= EXERCISE TASKS =
1. Translate this sentence from the article on the Lexington police lawsuit into Spanish: "Black residents of a small Mississippi town have filed a lawsuit seeking protection from their police department."
2. Please return the stretch of the article on the Lexington police lawsuit from "Despite this, Dobbins" through "the lawsuit alleges.", copied word for word.

= TEXT SHOWN =

----------------------------------------

Town's Black Citizens Sue Police Department Over Mississippi 'Martial Law'

Town's Black Citizens Sue Police Department Over Mississippi 'Martial Law'

Black residents of a small Mississippi town have filed a lawsuit seeking protection from their police department.

The lawsuit, obtained by Newsweek, comes after Lexington's police chief was fired last month after he was heard allegedly using racist and homophobic slurs in a leaked audio recording.

In the recording, first reported by the Mississippi Center for Investigative Reporting, Sam Dobbins, who is white, also allegedly bragged about killing 13 people in the line of duty and used the n-word repeatedly, including to describe someone he says he shot 119 times.

Dobbins at the time told the outlet that he was unaware of a recording, denied using slurs and declined to comment on the alleged shootings. But the recording led to him being fired by a 3-2 vote of the city's Board of Aldermen.

Despite this, Dobbins "continues to menace the community, patrolling in the passenger seat of a police-issued vehicle with an on-duty officer," the lawsuit alleges.

The complaint, filed in the United States District Court for the Southern District of Mississippi, says there is a pattern and culture of racism at the police department that requires further investigation and accountability.

----------------------------------------

= RECORDED INFORMATION =
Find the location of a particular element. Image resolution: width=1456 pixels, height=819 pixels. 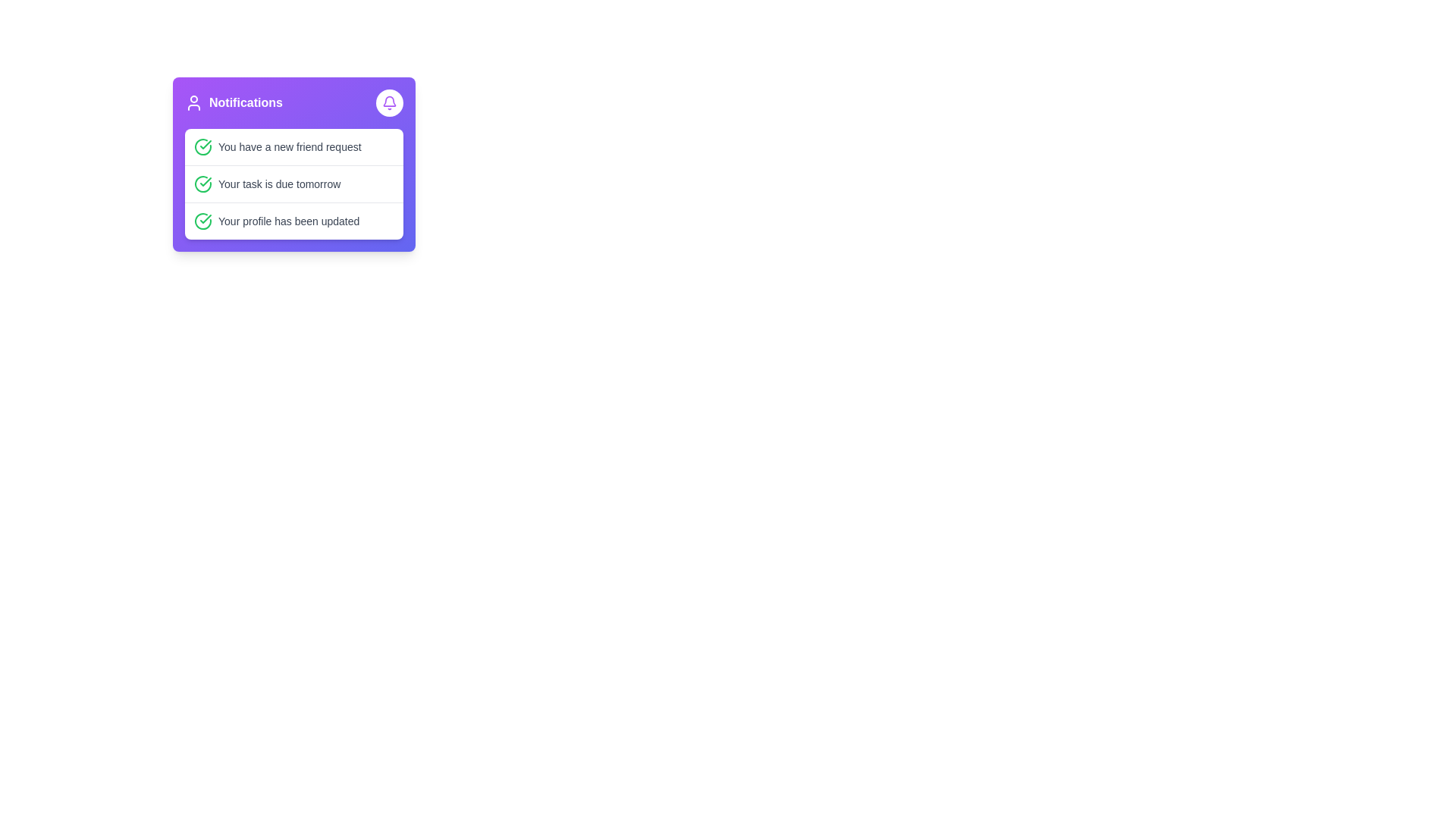

the text label displaying 'Your profile has been updated', which is located at the bottom of the notification list and aligned with a green check mark icon is located at coordinates (289, 221).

----------------------------------------

= EXPECTED RESULTS =
1. Los residentes negros de un pequeño pueblo de Misisipi han presentado una demanda en la que buscan protección frente a su departamento de policía.

2.
Despite this, Dobbins "continues to menace the community, patrolling in the passenger seat of a police-issued vehicle with an on-duty officer," the lawsuit alleges.